As we recounted a few weeks back, we once shared a flight with an aspiring data scientist who was shopping for colleges who preferred SAS for the completeness of its analytic programming functions. Then there are those who prefer the vitality of the open source community, like the R programmers who embrace the CRAN libraries. And then you have the granddaddy of them all: Python developers who have flocked to this nearly 30-year old programming language because of its simplicity and flexibility. Python was recently ranked by IEE Spectrum as the top programming language, and in the latest Tiobe index, ranks as number 5.

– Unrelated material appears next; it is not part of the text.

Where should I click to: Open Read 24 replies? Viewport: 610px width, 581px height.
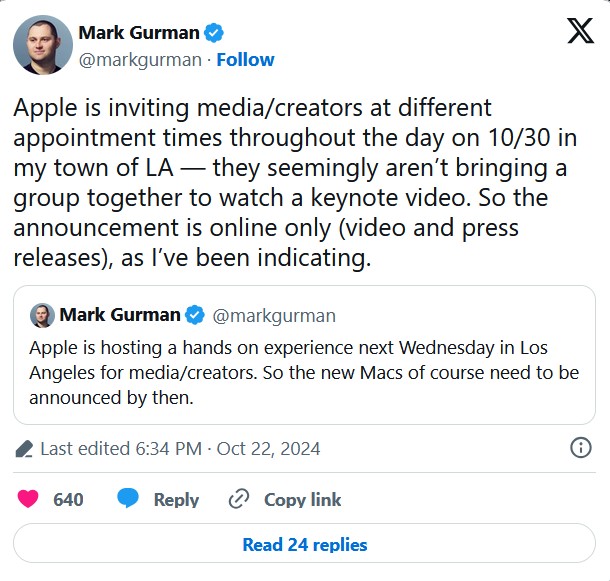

Python, like Java (which was first conceived for set-top boxes), was originally conceived for something else. As a general purpose language, it is used by systems operators and web developers alike, but who would have guessed that it would become arguably the most popular language for data scientists?
It shouldn’t be surprising that some data science tools are likewise exploiting their home court advantages. Anaconda, the commercial venture that has supported delivery of the eponymous open source packages for Python, bills itself as “The Most Popular Python Data Science Platform.” It provides the management infrastructure that is typically lacking from the free open source distribution.

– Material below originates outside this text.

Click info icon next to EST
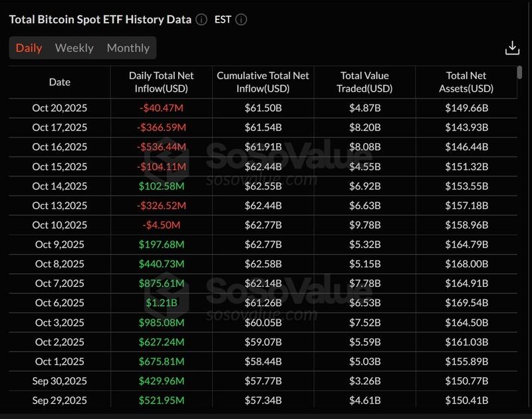tap(241, 19)
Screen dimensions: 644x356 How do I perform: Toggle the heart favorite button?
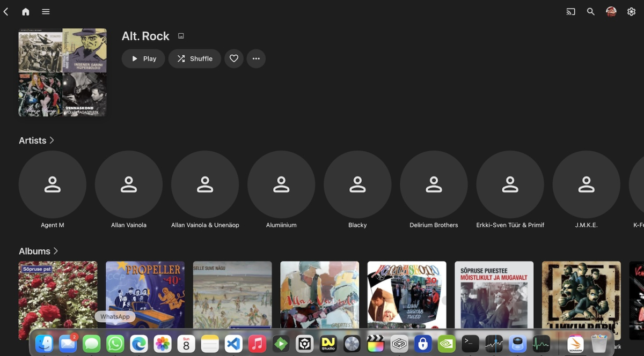pyautogui.click(x=234, y=59)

Likewise, there are bloodlines that often drive the preferences for data science notebooks. Not surprisingly, there is a plethora of notebooks to choose from.
Capitalizing on its IPython heritage, the Jupyter notebook’s popularity with Python developers has served as a springboard for appealing to a broader community. As the outgrowth of iPython, first created in 2001 and taking its current form (and name) in 2014), the Jupyter notebook is hailed for its ease of coding; there are plenty of programming shortcuts, and as the outgrowth of IPython, native support for Python package outputs.

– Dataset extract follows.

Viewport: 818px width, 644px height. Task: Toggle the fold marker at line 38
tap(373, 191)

While Jupyter had its origins with developers working with data on laptops, Zeppelin was conceived for a multi-polar world of distributed big data platforms (Jupyter has since adapted). So it has adapters (the exact term is “interpreters”) to Hadoop components, Cassandra, HBase, JDBC, Spark, Flink and others (including Python, by the way). And compared to Jupyter, you can more readily mix and match code from different programming languages in a single notebook or project. If you’re interested, here’s a good discussion on the relative merits of Jupyter vs. Zeppelin.
Given the demand for data scientists to become more productive and connected to the enterprise, it shouldn’t be surprising that there is a rapidly rising ecosystem of data science collaboration, lifecycle management, and development tools that embed or support notebooks. But for those who want to take more bottom-up approaches to scaling their work with notebooks, it’s also not surprising that there are projects (and commercial efforts) to develop tools shaped around the notebooks that are for many data scientists the primary tools of choice.
ZEPL is the commercial entity formed by the creators of the Apache Zeppelin project. This week, they are releasing a collaborative platform that expands on Zeppelin, but won’t leave Jupyter out in the cold either. In essence, it is a collaborative management offering that bolts onto the notebook, providing the version and access control that basic notebook lacks.
It builds on Zeppelin’s existing support of real-time visualizations, plus integration with Active Directory and LDAP. On that, it adds a new capability for creating and sharing private workspaces that may consist of one or more notebooks. And it manages permissions to compute resources for read/write, execution, and sharing of notebooks within specific workspaces.
On the roadmap, it plans to add support for managing workspaces on external clusters and VPC support for virtual private clouds.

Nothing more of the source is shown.